Saved entries:
## START

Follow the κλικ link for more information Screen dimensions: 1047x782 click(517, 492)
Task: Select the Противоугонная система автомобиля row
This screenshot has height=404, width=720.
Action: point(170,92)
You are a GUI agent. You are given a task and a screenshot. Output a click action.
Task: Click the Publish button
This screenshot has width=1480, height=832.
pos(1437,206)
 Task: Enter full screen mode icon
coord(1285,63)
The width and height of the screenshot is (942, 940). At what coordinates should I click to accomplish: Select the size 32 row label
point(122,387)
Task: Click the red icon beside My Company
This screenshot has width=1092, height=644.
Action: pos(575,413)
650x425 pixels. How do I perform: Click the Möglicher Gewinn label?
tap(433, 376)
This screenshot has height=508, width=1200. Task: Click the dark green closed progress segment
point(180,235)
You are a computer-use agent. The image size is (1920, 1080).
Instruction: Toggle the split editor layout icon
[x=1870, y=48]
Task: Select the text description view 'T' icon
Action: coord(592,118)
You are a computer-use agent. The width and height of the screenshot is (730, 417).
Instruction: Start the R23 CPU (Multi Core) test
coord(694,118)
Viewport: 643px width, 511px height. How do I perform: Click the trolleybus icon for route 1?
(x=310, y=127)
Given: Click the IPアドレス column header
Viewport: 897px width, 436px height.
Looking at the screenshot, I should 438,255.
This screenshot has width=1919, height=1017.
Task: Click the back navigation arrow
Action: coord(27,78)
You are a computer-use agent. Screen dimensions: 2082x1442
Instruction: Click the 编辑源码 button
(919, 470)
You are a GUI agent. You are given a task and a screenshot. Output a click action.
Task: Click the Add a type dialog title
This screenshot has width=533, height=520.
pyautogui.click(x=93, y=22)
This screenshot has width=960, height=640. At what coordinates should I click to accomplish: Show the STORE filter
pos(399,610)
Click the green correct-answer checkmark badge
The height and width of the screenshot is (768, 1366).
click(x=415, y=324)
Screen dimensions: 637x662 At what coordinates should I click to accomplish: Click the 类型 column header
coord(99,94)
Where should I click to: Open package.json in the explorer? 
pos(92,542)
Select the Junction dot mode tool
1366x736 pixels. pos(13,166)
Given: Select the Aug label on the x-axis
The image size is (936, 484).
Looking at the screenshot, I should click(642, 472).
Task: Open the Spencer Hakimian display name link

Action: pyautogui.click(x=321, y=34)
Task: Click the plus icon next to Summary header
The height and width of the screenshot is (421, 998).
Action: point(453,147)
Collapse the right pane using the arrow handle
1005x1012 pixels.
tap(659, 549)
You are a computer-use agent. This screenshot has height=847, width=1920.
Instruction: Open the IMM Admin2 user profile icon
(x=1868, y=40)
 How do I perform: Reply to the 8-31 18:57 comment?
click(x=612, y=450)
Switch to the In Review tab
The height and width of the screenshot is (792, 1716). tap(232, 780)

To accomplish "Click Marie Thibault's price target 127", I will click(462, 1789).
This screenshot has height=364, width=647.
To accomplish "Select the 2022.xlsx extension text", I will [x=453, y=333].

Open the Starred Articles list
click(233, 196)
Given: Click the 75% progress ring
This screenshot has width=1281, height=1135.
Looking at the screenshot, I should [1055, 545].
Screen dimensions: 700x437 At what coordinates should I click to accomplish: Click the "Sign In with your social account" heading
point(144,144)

## END

▶ Directive: Arrange all of the rows above as a numbered list, omitting any blank lines.

▶ Answer to the problem:
1. Follow the κλικ link for more information Screen dimensions: 1047x782 click(517, 492)
2. Task: Select the Противоугонная система автомобиля row
3. This screenshot has height=404, width=720.
4. Action: point(170,92)
5. You are a GUI agent. You are given a task and a screenshot. Output a click action.
6. Task: Click the Publish button
7. This screenshot has width=1480, height=832.
8. pos(1437,206)
9.  Task: Enter full screen mode icon
10. coord(1285,63)
11. The width and height of the screenshot is (942, 940). At what coordinates should I click to accomplish: Select the size 32 row label
12. point(122,387)
13. Task: Click the red icon beside My Company
14. This screenshot has width=1092, height=644.
15. Action: pos(575,413)
16. 650x425 pixels. How do I perform: Click the Möglicher Gewinn label?
17. tap(433, 376)
18. This screenshot has height=508, width=1200. Task: Click the dark green closed progress segment
19. point(180,235)
20. You are a computer-use agent. The image size is (1920, 1080).
21. Instruction: Toggle the split editor layout icon
22. [x=1870, y=48]
23. Task: Select the text description view 'T' icon
24. Action: coord(592,118)
25. You are a computer-use agent. The width and height of the screenshot is (730, 417).
26. Instruction: Start the R23 CPU (Multi Core) test
27. coord(694,118)
28. Viewport: 643px width, 511px height. How do I perform: Click the trolleybus icon for route 1?
29. (x=310, y=127)
30. Given: Click the IPアドレス column header
31. Viewport: 897px width, 436px height.
32. Looking at the screenshot, I should 438,255.
33. This screenshot has width=1919, height=1017.
34. Task: Click the back navigation arrow
35. Action: coord(27,78)
36. You are a computer-use agent. Screen dimensions: 2082x1442
37. Instruction: Click the 编辑源码 button
38. (919, 470)
39. You are a GUI agent. You are given a task and a screenshot. Output a click action.
40. Task: Click the Add a type dialog title
41. This screenshot has width=533, height=520.
42. pyautogui.click(x=93, y=22)
43. This screenshot has width=960, height=640. At what coordinates should I click to accomplish: Show the STORE filter
44. pos(399,610)
45. Click the green correct-answer checkmark badge
46. The height and width of the screenshot is (768, 1366).
47. click(x=415, y=324)
48. Screen dimensions: 637x662 At what coordinates should I click to accomplish: Click the 类型 column header
49. coord(99,94)
50. Where should I click to: Open package.json in the explorer? 
51. pos(92,542)
52. Select the Junction dot mode tool
53. 1366x736 pixels. pos(13,166)
54. Given: Select the Aug label on the x-axis
55. The image size is (936, 484).
56. Looking at the screenshot, I should click(642, 472).
57. Task: Open the Spencer Hakimian display name link
58. Action: pyautogui.click(x=321, y=34)
59. Task: Click the plus icon next to Summary header
60. The height and width of the screenshot is (421, 998).
61. Action: point(453,147)
62. Collapse the right pane using the arrow handle
63. 1005x1012 pixels.
64. tap(659, 549)
65. You are a computer-use agent. This screenshot has height=847, width=1920.
66. Instruction: Open the IMM Admin2 user profile icon
67. (x=1868, y=40)
68.  How do I perform: Reply to the 8-31 18:57 comment?
69. click(x=612, y=450)
70. Switch to the In Review tab
71. The height and width of the screenshot is (792, 1716). tap(232, 780)
72. To accomplish "Click Marie Thibault's price target 127", I will click(462, 1789).
73. This screenshot has height=364, width=647.
74. To accomplish "Select the 2022.xlsx extension text", I will [x=453, y=333].
75. Open the Starred Articles list
76. click(233, 196)
77. Given: Click the 75% progress ring
78. This screenshot has width=1281, height=1135.
79. Looking at the screenshot, I should [1055, 545].
80. Screen dimensions: 700x437 At what coordinates should I click to accomplish: Click the "Sign In with your social account" heading
81. point(144,144)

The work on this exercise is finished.